A relieved and slightly embarrassed laugh slipped out of their lips. “Wow,” they said to themself as they sauntered right back over to the closet and set the dolphin down where it belonged. No sooner had they let go of the cool and smooth glass, they heard a distinct thud behind them.

Baz spun around, picking the dolphin right back up, their entire body going into attack mode. “I swear to fuck,” they called harshly to the empty room.

When they saw the trigonometry textbook on the floor at the base of the tall bookshelf, Baz groaned—more at their jumpiness than the fact they must have unknowingly knocked the book off on their way to the other end of the room. They immediately relaxed and put the dolphin down before they walked over to the bookshelf to place the fallen book back.

They huffed, placing their hand on their hip, scanning the various belongings on the shelves that ranged from textbooks to DVDs. The titles and names on the spines began to blur into incomprehensible characters.

“Jeez,” they mumbled, rubbing their eyes with their fingertips.

They failed to wipe the tiredness from their eyes, causing them to make an even more determined attempt to get to bed. They turned on their heels and headed back to the mirror on the closet door.

Staring into their own eyes, they saw how black their irises were beginning to look in comparison to the dark bags under their eyes that stood out against their already dark skin. Baz let out another huff of minor frustration before reaching behind their head with both of their hands to start gathering their locs together in order to tie them into a bun for sleep; the on-campus coffee shop required that Baz keep their hair up, so they typically kept it down when not working to give their scalp some rest, but having long locs practically required Baz to put their hair up again for bed to prevent frizziness or damage while they tossed and turned in their sleep. Taking their velvet scrunchie off of their wrist, they instantly tied their hair up into a high bun toward the top of their head.

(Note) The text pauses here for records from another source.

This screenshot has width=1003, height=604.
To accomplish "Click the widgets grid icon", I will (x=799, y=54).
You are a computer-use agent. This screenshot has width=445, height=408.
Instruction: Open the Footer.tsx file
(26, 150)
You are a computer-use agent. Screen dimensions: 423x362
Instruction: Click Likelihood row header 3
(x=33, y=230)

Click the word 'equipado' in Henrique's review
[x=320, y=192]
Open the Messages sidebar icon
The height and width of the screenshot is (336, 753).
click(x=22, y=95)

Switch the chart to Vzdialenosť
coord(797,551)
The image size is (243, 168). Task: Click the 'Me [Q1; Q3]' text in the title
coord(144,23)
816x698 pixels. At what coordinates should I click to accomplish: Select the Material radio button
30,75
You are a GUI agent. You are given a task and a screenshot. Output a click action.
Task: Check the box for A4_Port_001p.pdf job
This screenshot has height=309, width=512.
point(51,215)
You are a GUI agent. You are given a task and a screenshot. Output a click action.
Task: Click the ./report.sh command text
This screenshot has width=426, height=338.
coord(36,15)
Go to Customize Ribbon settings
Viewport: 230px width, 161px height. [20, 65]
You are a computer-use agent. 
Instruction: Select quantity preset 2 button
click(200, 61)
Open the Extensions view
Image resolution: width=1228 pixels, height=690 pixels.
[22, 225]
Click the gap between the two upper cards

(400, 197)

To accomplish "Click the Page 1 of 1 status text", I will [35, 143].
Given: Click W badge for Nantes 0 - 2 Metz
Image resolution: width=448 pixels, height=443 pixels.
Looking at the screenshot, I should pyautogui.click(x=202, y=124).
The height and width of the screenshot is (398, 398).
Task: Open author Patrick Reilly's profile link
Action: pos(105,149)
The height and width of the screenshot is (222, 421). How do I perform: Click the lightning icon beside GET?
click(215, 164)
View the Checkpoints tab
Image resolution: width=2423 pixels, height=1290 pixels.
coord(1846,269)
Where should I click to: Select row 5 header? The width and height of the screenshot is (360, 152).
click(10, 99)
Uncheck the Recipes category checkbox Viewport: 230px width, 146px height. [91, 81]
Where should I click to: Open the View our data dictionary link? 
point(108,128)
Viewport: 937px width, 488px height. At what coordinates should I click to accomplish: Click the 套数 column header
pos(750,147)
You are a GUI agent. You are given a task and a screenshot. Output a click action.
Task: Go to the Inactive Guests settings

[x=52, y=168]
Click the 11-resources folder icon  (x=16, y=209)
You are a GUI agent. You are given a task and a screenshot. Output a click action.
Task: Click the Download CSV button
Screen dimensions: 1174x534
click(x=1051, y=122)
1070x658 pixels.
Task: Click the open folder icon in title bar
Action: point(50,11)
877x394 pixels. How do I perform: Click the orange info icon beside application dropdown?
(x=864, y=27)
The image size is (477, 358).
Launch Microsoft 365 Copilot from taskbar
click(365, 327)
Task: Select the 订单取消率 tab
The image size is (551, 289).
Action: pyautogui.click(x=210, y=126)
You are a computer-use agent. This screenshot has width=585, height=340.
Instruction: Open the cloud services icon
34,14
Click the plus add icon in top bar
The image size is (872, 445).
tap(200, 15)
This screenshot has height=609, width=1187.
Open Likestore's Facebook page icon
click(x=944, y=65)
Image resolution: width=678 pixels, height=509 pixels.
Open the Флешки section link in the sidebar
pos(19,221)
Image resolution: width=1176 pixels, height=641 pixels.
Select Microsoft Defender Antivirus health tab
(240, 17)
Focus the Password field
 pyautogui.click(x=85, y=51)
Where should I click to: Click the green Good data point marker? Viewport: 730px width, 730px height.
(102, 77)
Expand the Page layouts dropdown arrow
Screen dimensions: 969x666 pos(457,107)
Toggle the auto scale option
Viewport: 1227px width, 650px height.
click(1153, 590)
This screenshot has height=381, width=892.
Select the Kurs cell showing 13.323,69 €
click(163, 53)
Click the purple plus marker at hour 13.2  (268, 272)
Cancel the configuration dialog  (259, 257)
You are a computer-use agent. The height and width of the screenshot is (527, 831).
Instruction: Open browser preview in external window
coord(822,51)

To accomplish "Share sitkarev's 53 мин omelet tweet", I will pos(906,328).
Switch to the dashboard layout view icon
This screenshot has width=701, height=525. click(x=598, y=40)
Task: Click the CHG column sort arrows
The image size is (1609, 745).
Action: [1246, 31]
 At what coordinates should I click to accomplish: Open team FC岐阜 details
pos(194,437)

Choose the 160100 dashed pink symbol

A yawn slipped out of Baz's mouth. They would have gladly fallen asleep on the floor right then and there if they didn't know that they would experience a tremendous amount of back pain in the morning if they did. Instead, they shut their dorm light off and made their way to their bed, sliding their body under the blankets and falling almost immediately to sleep.

The dream Baz had then was one that was recurring. It was neither terrifying nor pleasant but rather something that felt familiar and uncomfortable.

In the dream, Baz would sit on the couch in the living room back home, their Bernese Mountain dog named Stardust curled up beside them with her head in their lap. They would hear the bustling traffic and loud noises of the city as they mindlessly pet Stardust’s head, something that happened so often in real life it became innate, even in dreams. Suddenly, their parents would burst into the room, their burly and boisterous father coming from the right and their lithe and soft mother coming from the left. Baz's father was tall and physically capable, which Baz inherited, but his deceptively stern face was something they hoped to never develop. Baz’s mother had a kind smile and the very same beetle-black eyes that were in Baz’s own skull, yet her sharp fingers could be threatening when she wanted to make sure she got her point across.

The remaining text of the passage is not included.